Only the other day, I was repeating the elephant stories I used to tell her, in Pune, two years back. And she was recounting the Pune days. She remembers!

We have now taken a conscious decision not to pamper her by catering to all her whims and fancies. Doel and I are completely in sync on this point. We can definitely afford to buy her expensive gifts, but delayed gratification   will be beneficial for her own psychological growth in the long run.

Our human insecurities make us dependent upon others, and when we love someone, this dependence creates a limitation. But the most potent and enabling form of love is the one that sets us free, to define our own boundaries, our own way of thinking, and makes us happy by doing this.

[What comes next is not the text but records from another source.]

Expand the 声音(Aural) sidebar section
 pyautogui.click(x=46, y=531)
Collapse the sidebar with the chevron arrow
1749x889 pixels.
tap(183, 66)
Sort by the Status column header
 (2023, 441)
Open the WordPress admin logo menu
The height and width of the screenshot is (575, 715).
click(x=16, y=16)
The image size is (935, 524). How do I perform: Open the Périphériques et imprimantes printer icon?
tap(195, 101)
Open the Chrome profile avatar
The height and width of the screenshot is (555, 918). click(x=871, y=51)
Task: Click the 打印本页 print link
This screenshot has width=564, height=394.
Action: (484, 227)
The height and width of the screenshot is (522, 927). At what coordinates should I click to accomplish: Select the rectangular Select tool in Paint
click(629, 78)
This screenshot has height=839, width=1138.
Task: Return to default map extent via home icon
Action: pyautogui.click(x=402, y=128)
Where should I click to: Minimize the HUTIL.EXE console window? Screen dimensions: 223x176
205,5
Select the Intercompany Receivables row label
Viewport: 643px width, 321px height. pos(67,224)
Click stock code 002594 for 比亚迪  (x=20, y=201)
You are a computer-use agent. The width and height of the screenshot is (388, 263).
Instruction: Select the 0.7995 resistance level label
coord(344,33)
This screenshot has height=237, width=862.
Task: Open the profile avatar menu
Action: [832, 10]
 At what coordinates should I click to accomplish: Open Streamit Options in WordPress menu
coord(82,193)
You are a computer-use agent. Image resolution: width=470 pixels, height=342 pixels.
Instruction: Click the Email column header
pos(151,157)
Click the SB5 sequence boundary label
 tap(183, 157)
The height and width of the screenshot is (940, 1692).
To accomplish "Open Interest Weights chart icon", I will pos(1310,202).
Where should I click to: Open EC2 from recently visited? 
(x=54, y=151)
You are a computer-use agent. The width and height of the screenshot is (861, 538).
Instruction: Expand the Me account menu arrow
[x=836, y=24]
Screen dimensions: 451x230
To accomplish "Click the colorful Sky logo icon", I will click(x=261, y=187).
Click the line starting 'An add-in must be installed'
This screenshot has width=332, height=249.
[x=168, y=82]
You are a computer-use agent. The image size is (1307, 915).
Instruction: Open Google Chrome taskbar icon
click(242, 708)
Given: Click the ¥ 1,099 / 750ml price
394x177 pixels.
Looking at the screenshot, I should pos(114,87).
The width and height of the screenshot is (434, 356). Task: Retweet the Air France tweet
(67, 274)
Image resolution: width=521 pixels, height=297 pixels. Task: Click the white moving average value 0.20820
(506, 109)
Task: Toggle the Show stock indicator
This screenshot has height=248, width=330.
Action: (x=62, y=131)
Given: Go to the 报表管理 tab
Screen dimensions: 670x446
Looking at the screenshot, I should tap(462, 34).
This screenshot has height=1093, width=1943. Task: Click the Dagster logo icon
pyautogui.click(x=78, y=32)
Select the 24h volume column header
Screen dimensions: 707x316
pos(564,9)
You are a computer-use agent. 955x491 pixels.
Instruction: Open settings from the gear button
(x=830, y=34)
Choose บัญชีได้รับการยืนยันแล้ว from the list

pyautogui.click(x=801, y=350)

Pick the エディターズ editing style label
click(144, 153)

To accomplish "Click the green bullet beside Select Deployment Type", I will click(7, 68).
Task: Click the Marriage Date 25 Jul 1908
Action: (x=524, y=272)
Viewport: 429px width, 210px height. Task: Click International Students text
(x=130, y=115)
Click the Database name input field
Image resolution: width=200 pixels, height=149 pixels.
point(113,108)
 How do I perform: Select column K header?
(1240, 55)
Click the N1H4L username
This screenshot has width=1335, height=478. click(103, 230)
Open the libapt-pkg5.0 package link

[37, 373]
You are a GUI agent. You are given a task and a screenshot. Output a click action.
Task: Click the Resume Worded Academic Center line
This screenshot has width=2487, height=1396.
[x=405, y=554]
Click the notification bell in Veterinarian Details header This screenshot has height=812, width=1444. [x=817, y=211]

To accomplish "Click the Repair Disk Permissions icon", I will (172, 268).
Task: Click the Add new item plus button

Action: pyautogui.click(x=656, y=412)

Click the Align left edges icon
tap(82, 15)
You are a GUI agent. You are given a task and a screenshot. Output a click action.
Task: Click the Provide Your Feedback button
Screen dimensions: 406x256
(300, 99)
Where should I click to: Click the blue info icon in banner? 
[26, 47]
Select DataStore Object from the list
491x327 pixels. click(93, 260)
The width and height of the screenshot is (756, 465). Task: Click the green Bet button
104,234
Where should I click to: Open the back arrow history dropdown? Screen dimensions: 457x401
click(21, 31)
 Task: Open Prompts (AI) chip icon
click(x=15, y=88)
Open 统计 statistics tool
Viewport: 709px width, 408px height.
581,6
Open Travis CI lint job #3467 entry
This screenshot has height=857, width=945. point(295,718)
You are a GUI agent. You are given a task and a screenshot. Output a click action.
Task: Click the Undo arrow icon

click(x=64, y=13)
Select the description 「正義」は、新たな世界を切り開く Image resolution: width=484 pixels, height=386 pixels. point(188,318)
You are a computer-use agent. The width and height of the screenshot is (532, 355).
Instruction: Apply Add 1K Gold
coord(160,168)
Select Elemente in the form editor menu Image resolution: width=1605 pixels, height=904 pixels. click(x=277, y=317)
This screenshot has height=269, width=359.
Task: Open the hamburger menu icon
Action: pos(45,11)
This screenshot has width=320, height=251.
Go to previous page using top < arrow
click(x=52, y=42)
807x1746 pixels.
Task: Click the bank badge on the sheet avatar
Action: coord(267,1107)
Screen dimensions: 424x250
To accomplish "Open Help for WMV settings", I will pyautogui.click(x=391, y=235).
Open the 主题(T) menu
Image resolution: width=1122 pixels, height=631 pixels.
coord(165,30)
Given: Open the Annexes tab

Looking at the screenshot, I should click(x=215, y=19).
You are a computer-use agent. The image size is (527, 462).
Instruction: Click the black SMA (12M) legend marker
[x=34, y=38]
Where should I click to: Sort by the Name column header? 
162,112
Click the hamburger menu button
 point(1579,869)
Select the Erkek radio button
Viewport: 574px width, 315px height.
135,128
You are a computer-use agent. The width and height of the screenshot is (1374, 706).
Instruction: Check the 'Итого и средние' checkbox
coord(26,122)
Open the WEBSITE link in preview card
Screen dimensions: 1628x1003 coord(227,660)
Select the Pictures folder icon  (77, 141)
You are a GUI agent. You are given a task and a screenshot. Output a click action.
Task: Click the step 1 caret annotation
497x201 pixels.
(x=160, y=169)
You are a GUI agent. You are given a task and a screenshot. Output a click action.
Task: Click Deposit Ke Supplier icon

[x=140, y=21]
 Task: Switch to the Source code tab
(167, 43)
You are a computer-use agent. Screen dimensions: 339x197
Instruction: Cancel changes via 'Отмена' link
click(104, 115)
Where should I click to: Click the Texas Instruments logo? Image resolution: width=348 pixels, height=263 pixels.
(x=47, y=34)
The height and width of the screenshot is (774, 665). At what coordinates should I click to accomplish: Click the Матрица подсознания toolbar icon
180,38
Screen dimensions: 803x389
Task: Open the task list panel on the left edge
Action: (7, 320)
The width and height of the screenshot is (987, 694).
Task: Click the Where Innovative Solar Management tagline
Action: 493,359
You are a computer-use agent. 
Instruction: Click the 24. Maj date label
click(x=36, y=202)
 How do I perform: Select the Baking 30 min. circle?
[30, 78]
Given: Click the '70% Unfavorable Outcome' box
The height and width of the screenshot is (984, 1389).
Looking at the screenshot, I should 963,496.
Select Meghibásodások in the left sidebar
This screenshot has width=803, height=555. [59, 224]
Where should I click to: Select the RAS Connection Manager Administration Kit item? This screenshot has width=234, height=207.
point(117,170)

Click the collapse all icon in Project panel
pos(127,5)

The only purpose of love should be to aid the mental and spiritual growth of the other person. Anything else is selfish self-seeking behavior.

No one said that long-distance parenting would be easy. I know I will be back home someday (hopefully soon) , staying with my family and taking care of my daughter once again.  But even then, this forced isolation has taught me more about loving my daughter than I would have had otherwise understood.